In deze zaak heeft de Rechtbank Midden-Nederland op 7 december 2015 uitspraak gedaan in een strafzaak tegen een 66-jarige man uit Soest, die werd beschuldigd van oplichting met obligatiefondsen in Duits vastgoed. De rechtbank heeft de man veroordeeld tot een gevangenisstraf van vier jaar. De rechtbank beschouwde de man als de initiator van de oplichting, waarbij ook zijn vrouw, zoon en drie medewerkers werden veroordeeld. Daarnaast waren verschillende vennootschappen, waaronder de rechtspersoon in deze zaak, gedagvaard. De rechtbank kon deze rechtspersonen geldboetes opleggen, maar besloot dit niet te doen omdat de vennootschappen failliet waren, wat zou leiden tot nadelige gevolgen voor de slachtoffers.

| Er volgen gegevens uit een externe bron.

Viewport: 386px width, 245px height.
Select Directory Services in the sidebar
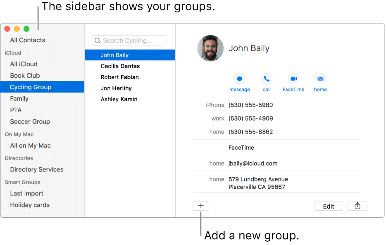pos(37,169)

Het onderzoek ter terechtzitting vond plaats op meerdere data in september en oktober 2015, waarbij de verdachte niet aanwezig was en verstek werd verleend. De tenlastelegging betrof het witwassen van onroerend goed en geldbedragen in de periode van 1 juli 2012 tot en met 21 januari 2014. De rechtbank oordeelde dat de verdachte € 2.493.026,- had witgewassen en dat het vastgoed dat was aangekocht met deze gelden, ook als witwassen kon worden gekwalificeerd. De rechtbank concludeerde dat de verdachte deel uitmaakte van een structuur van rechtspersonen die beleggers had opgelicht door hen valse voorwendselen voor te houden.
De rechtbank achtte het bewezen dat de verdachte zich schuldig had gemaakt aan gewoontewitwassen, maar legde geen straf op, gezien het faillissement van de rechtspersoon en de belangen van de gedupeerden. De rechtbank benadrukte de ernst van het feit en de impact op de legale economie, maar vond het niet passend om een geldboete op te leggen, omdat dit ten koste zou gaan van de boedel en de slachtoffers zou benadelen. De beslissing is gebaseerd op de artikelen 9a, 420bis en 420ter van het Wetboek van Strafrecht.